◆ TASK
Exclude the pictures. Transcribe, exactly as written, the lines from the one with "Given: Click the FRS 基富通 avatar icon" through the end of the entries below.

[Stored data]
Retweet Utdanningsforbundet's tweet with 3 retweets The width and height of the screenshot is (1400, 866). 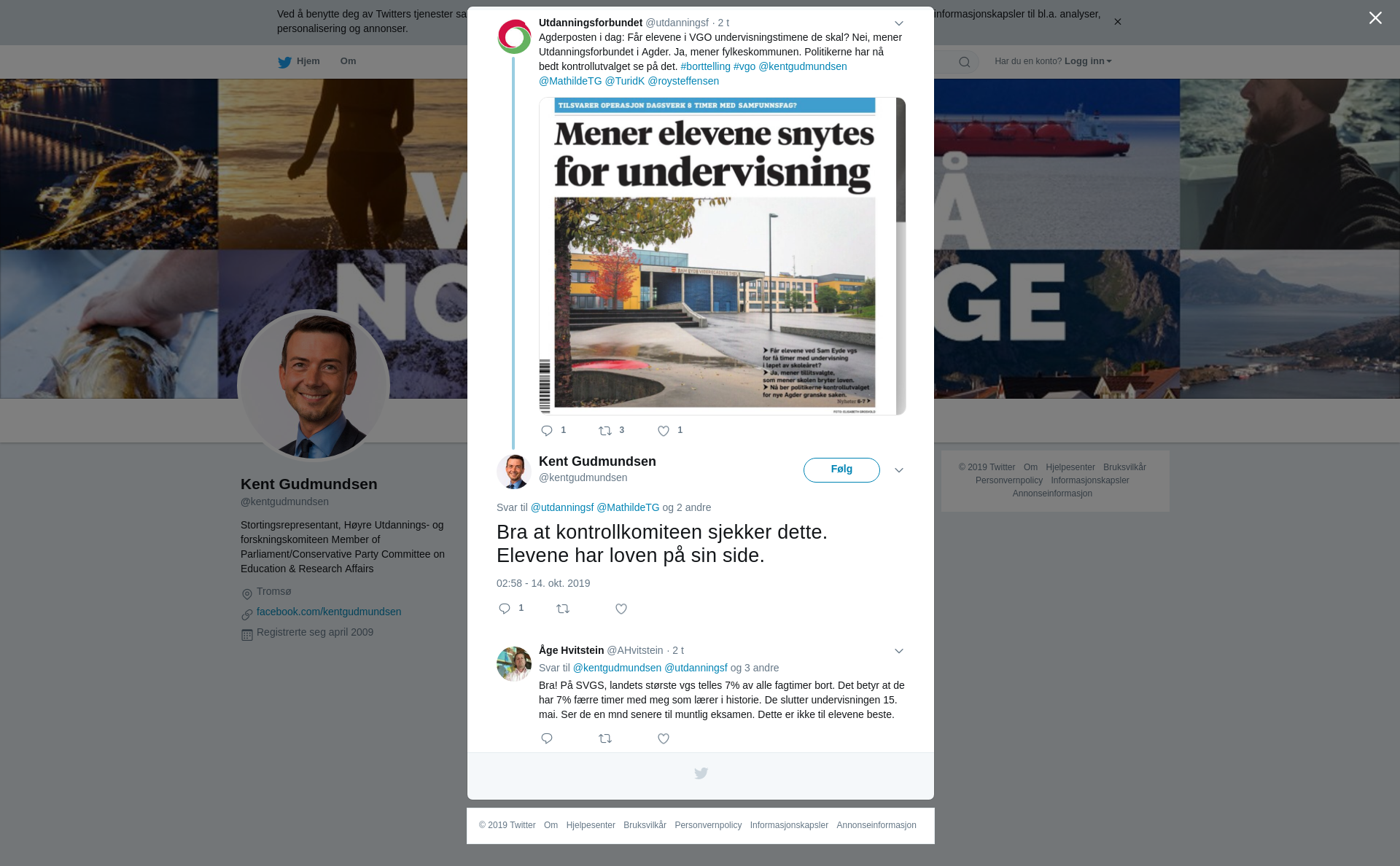click(605, 431)
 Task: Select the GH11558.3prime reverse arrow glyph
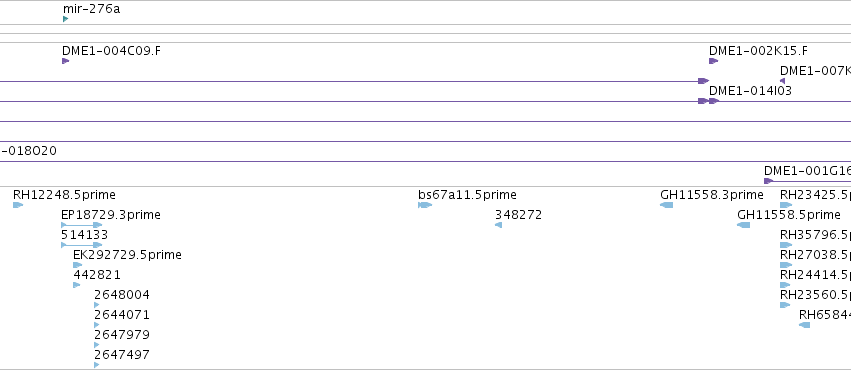tap(666, 205)
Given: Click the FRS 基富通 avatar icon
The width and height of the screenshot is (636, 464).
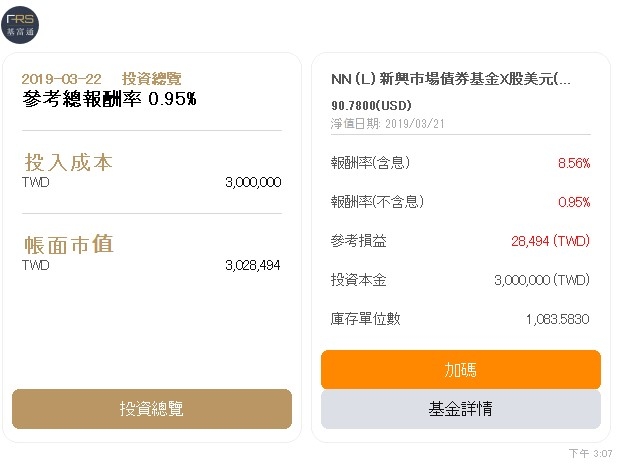Looking at the screenshot, I should [x=20, y=25].
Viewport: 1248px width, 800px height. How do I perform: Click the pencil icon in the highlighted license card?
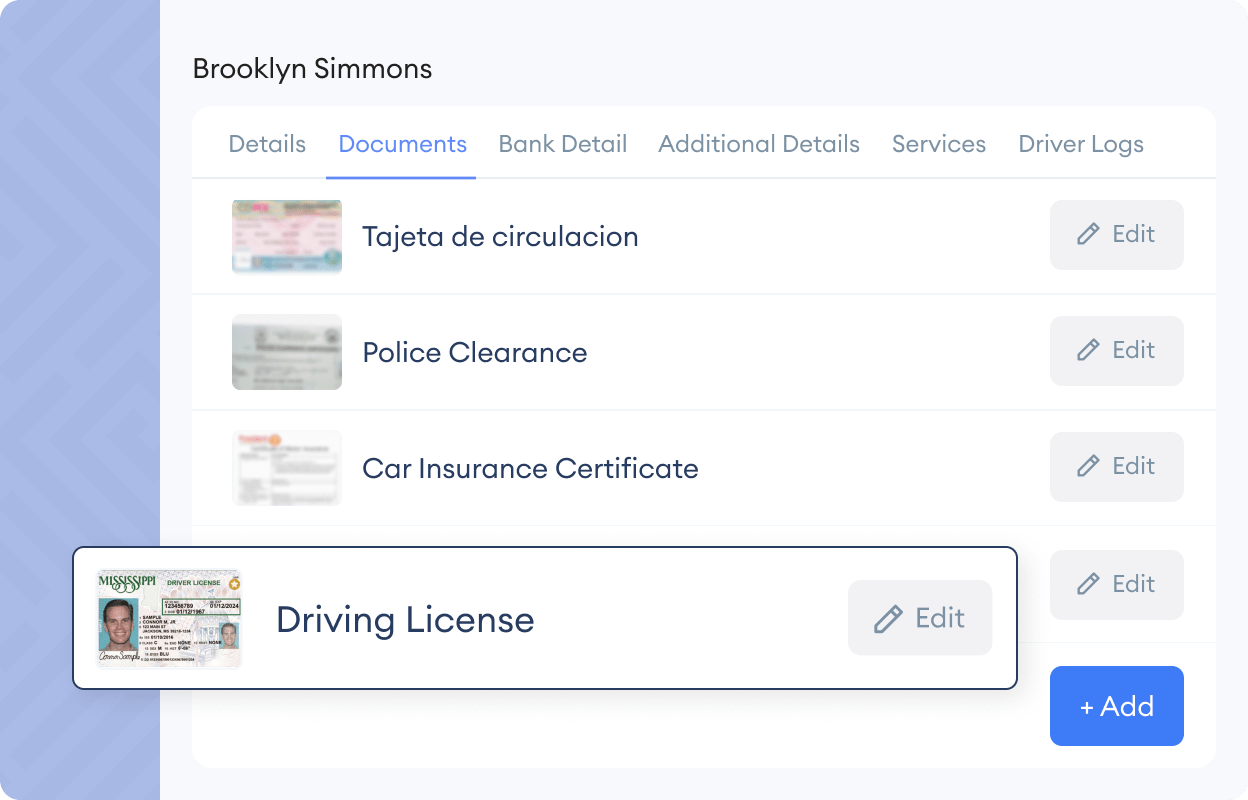tap(886, 618)
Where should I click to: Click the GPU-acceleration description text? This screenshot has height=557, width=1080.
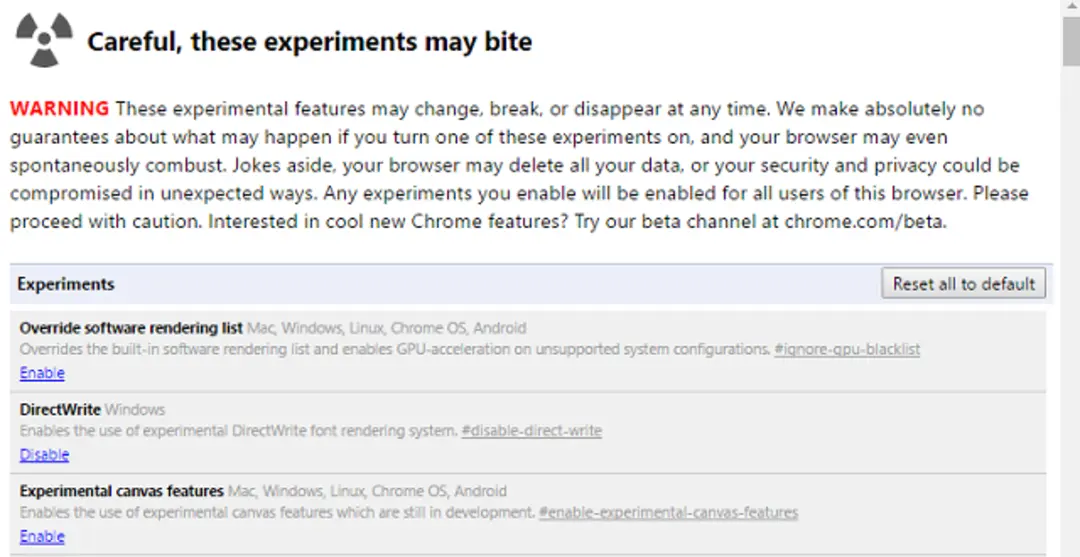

◆ RESULT OF THE TASK
Given: Click the FRS 基富通 avatar icon
The width and height of the screenshot is (636, 464).
Looking at the screenshot, I should [x=20, y=25].
Viewport: 1248px width, 800px height. How do I perform: Click the pencil icon in the highlighted license card?
tap(886, 618)
Where should I click to: Click the GPU-acceleration description text? This screenshot has height=557, width=1080.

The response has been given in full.